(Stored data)

* * * * * * * * *

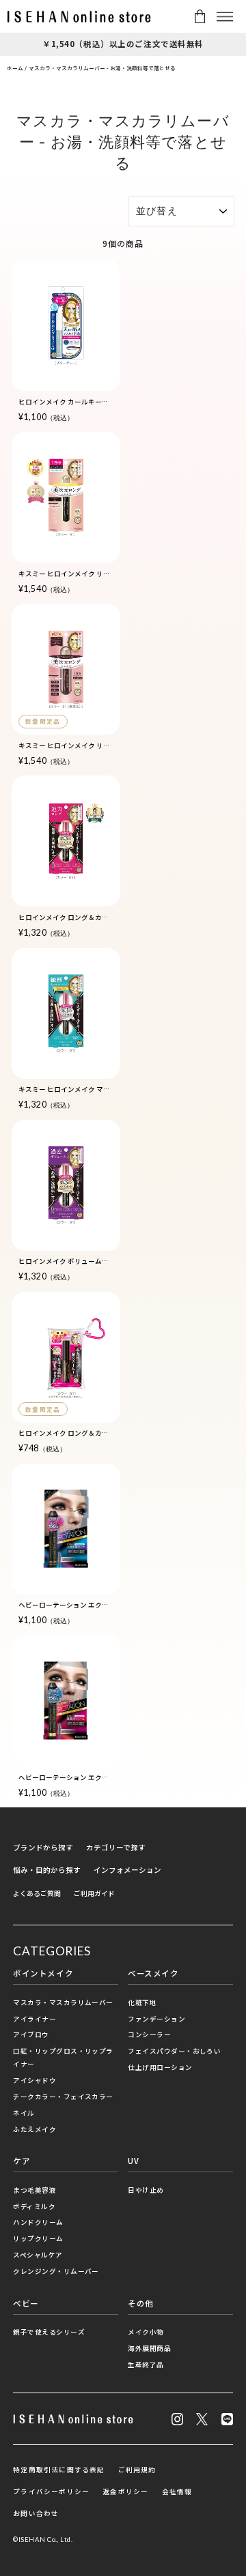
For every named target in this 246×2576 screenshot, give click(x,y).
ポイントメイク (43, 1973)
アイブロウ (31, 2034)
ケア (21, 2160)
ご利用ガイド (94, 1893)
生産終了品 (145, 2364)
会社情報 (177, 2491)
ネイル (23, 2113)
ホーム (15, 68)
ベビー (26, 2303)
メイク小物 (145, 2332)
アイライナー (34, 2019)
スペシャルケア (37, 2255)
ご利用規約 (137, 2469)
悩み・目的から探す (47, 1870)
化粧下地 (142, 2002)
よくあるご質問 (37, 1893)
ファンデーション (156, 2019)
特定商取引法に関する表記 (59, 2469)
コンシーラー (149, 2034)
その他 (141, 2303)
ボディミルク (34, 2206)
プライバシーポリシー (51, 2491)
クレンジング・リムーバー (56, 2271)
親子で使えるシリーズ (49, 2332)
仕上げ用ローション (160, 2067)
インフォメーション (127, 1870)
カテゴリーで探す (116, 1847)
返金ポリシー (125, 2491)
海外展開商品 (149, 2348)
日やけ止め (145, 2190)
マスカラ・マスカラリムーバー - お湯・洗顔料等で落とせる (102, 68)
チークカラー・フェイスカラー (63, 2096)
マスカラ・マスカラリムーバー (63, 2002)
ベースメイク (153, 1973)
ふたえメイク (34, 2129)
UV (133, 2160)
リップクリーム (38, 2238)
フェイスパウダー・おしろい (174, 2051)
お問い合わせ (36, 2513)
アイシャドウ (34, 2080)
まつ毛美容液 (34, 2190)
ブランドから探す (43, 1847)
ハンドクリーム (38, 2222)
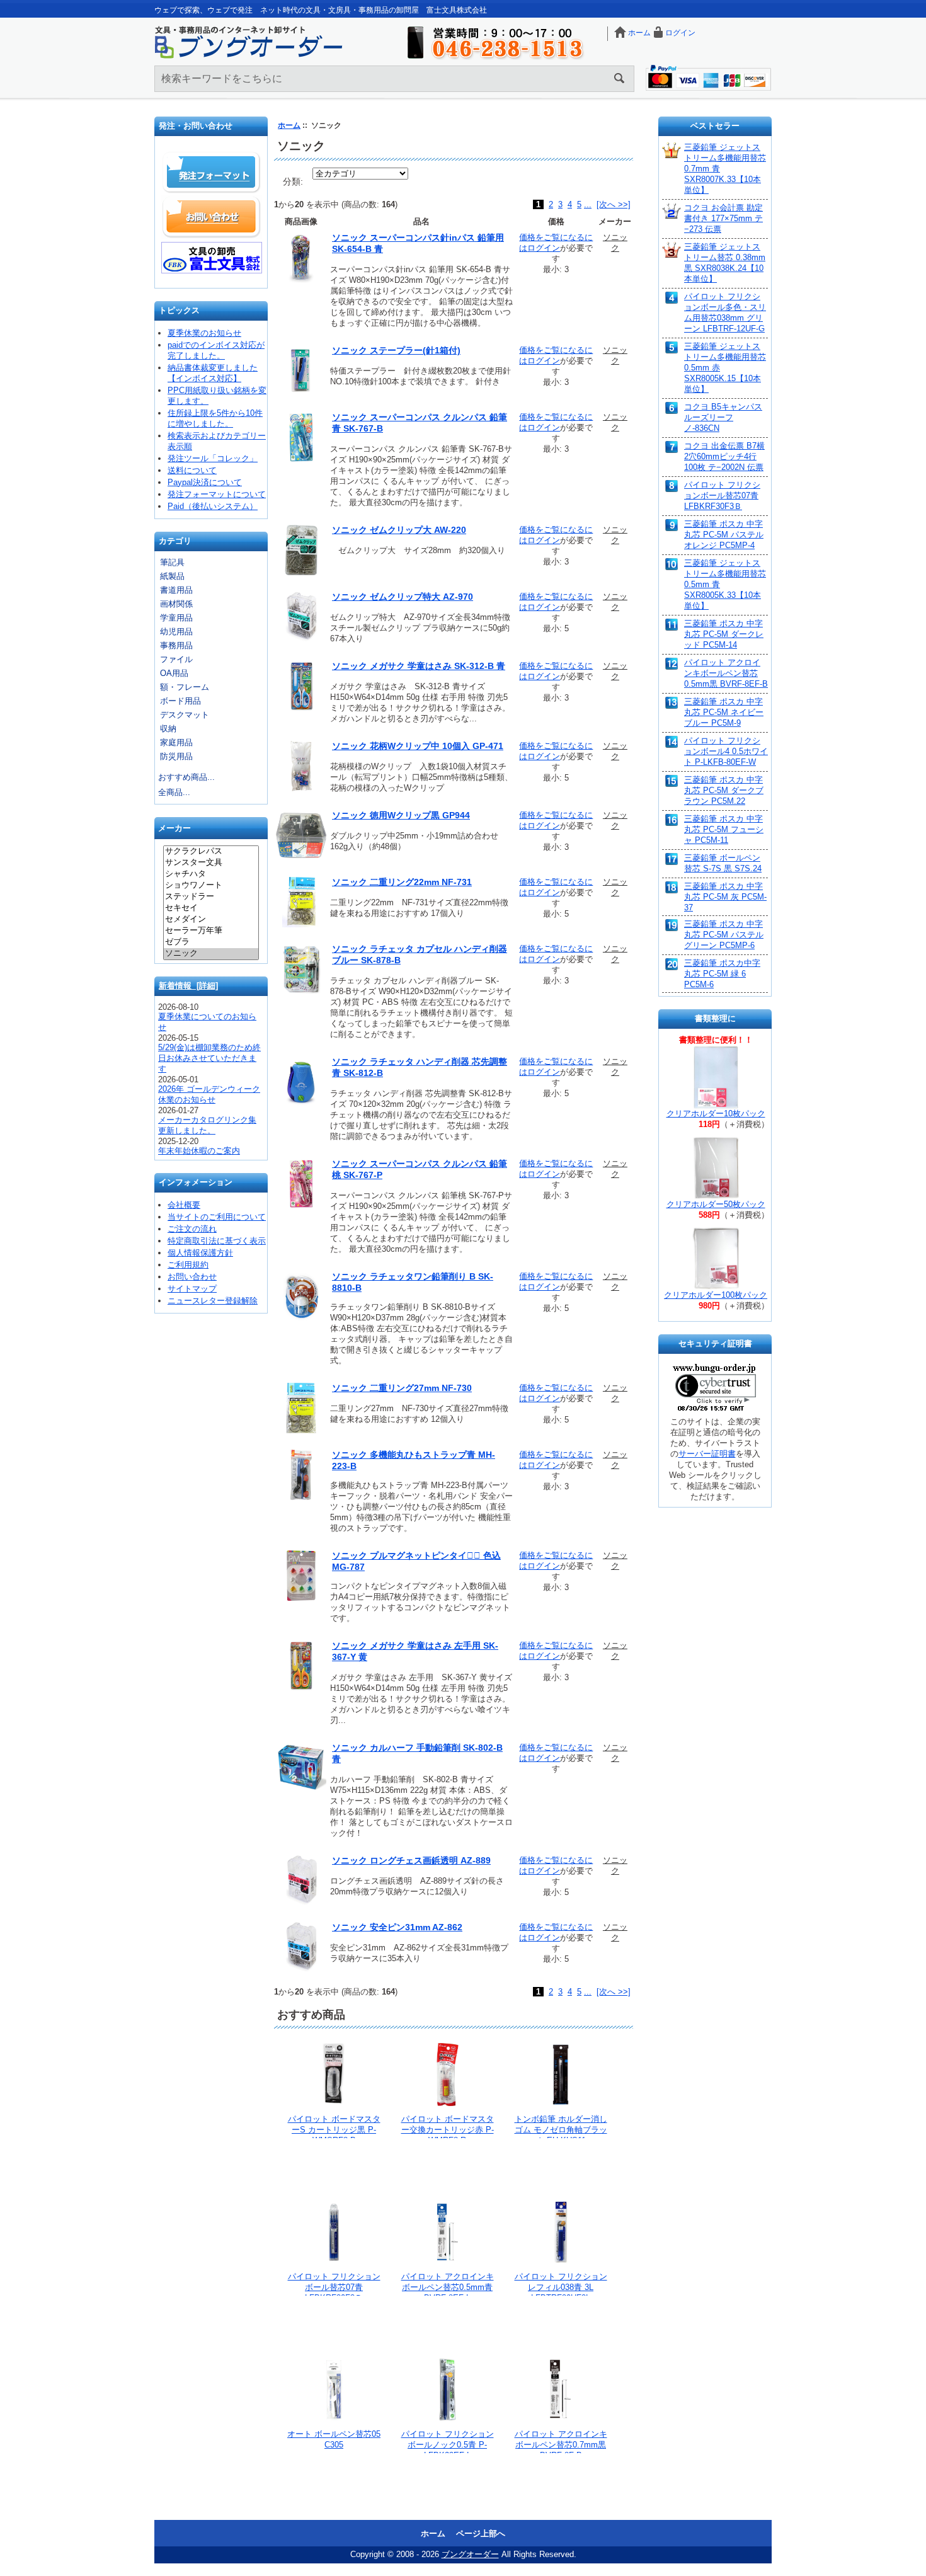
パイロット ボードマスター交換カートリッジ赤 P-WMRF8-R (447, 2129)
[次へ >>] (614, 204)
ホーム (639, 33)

* * * * * * * * *

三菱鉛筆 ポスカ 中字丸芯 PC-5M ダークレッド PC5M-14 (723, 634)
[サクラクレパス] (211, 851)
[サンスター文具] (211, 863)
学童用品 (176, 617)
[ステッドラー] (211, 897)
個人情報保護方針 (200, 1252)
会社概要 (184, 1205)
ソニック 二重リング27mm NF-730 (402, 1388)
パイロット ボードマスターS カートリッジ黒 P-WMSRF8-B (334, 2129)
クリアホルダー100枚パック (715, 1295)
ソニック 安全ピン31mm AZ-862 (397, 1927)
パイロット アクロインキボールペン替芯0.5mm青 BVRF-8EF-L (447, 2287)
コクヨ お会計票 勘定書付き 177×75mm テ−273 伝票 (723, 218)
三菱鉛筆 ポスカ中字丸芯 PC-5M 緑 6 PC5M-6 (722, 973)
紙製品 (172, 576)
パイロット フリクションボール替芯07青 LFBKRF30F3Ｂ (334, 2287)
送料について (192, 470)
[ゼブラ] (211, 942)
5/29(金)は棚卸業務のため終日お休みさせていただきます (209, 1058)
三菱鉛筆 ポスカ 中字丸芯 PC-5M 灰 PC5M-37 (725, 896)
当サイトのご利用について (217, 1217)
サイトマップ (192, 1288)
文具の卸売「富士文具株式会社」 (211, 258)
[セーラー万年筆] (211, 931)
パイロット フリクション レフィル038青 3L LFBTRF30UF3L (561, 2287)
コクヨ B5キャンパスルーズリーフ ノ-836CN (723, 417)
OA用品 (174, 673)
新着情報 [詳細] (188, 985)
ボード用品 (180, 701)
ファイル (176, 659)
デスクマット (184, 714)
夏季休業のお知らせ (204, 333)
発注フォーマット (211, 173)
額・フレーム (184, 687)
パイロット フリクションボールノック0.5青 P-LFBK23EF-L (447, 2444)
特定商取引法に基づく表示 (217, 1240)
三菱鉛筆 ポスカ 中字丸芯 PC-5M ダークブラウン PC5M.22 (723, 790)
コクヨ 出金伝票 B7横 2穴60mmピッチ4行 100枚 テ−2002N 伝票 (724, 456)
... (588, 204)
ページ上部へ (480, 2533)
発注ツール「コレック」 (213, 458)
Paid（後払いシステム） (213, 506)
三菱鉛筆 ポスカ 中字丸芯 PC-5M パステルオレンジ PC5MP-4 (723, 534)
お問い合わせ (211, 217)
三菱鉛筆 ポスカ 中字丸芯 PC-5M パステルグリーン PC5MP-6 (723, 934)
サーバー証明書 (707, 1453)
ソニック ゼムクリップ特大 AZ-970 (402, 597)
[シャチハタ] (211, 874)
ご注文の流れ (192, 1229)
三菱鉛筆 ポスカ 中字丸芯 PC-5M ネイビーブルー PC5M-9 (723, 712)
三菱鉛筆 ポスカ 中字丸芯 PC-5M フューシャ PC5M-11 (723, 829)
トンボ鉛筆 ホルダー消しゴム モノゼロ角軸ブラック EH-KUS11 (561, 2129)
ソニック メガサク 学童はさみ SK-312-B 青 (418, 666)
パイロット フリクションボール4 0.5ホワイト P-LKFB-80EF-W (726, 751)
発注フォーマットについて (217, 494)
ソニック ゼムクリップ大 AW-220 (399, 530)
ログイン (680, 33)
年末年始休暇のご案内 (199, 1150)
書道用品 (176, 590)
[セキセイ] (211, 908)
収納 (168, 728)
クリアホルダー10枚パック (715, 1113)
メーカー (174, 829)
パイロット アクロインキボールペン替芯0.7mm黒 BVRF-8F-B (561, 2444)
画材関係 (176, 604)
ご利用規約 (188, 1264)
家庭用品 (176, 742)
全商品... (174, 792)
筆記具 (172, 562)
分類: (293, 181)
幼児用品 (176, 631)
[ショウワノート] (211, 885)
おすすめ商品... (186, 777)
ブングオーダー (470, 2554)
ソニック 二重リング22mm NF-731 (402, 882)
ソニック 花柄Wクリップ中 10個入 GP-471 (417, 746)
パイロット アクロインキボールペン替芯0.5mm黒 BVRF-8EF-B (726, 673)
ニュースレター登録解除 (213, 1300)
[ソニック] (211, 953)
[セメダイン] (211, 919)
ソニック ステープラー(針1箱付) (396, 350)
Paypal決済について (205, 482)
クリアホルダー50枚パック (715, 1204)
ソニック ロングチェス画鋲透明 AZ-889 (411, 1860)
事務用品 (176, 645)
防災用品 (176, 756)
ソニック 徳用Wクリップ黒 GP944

* * * * * * * * *

**YOUR GOAL:** Scan the records above for the lines holding "三菱鉛筆 ポスカ 中字丸芯 PC-5M ダークレッド PC5M-14 (723, 634)" and "クリアホルダー100枚パック (715, 1295)". Transcribe those two and every line between them word for word, and no others.

**EXERCISE ANSWER:**
三菱鉛筆 ポスカ 中字丸芯 PC-5M ダークレッド PC5M-14 (723, 634)
[サクラクレパス] (211, 851)
[サンスター文具] (211, 863)
学童用品 (176, 617)
[ステッドラー] (211, 897)
個人情報保護方針 (200, 1252)
会社概要 (184, 1205)
ソニック 二重リング27mm NF-730 (402, 1388)
パイロット ボードマスターS カートリッジ黒 P-WMSRF8-B (334, 2129)
クリアホルダー100枚パック (715, 1295)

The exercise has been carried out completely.